— WHAT IS BEING ASKED —
Your answer is every line of the material below in which the string "Collapse" occurs.

— STUDY MATERIAL —

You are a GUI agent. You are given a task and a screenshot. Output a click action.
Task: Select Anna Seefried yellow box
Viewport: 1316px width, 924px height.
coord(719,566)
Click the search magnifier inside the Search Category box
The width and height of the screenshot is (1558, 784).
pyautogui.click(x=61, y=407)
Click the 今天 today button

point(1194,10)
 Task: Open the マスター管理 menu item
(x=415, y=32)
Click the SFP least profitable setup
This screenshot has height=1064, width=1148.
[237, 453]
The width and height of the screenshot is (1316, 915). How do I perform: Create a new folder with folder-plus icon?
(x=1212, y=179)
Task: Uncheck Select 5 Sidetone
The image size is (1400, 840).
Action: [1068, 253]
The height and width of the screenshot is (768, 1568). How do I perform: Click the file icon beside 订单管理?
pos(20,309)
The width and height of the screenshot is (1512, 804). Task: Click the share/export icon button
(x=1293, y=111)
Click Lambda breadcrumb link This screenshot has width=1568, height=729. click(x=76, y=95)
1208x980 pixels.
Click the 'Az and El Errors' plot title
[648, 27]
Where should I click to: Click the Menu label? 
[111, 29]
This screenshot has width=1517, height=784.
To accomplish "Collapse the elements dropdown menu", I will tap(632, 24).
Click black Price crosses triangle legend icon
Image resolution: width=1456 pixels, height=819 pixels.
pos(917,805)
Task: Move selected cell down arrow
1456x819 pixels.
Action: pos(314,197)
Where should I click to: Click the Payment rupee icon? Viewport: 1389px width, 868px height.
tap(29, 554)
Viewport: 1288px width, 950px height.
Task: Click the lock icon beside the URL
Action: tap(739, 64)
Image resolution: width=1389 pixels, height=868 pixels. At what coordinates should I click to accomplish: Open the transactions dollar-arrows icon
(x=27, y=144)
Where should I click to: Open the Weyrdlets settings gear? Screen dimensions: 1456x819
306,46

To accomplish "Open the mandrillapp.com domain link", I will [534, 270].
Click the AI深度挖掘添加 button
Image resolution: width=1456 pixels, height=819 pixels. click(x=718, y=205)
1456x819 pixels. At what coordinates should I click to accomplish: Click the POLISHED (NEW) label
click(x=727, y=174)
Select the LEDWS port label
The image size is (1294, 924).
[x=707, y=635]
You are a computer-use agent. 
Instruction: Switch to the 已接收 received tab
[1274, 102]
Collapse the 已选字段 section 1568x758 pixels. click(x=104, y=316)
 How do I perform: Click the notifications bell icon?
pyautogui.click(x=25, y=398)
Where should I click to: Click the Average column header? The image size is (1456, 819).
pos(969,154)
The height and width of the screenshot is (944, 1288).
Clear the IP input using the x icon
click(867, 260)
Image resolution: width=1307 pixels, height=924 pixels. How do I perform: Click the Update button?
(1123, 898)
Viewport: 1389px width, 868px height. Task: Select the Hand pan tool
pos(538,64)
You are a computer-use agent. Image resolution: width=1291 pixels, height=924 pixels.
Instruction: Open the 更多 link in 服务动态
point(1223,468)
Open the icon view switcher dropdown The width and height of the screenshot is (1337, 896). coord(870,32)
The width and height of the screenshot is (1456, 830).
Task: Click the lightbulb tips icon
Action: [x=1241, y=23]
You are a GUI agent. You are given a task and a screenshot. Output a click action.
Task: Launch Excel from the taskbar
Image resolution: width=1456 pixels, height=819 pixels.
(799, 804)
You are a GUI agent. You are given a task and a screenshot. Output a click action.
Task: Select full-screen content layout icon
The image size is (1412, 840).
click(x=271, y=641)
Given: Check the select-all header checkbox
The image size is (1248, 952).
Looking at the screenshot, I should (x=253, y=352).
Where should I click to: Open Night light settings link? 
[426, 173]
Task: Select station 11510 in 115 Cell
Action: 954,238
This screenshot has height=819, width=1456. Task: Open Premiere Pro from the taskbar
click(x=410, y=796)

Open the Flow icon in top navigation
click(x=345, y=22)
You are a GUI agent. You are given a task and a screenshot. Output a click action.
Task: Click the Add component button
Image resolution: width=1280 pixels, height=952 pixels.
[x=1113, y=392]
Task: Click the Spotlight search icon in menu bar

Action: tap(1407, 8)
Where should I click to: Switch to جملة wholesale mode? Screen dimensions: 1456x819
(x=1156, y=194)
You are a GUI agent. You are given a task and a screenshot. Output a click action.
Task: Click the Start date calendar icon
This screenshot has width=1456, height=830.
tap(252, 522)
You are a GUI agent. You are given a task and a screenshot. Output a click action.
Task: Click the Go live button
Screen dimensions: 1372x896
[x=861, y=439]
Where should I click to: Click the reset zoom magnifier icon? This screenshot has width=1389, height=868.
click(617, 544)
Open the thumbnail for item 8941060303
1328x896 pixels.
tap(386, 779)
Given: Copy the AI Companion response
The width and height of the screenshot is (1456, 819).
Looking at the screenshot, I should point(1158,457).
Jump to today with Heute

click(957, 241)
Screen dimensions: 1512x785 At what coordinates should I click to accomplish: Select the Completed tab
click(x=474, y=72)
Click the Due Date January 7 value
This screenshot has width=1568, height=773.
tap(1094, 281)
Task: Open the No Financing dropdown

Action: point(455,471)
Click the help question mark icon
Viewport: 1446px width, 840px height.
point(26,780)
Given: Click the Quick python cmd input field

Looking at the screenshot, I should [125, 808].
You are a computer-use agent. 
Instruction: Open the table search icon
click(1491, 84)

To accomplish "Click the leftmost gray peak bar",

— THE COMPLETED TASK —
To accomplish "Collapse the elements dropdown menu", I will tap(632, 24).
Collapse the 已选字段 section 1568x758 pixels. click(x=104, y=316)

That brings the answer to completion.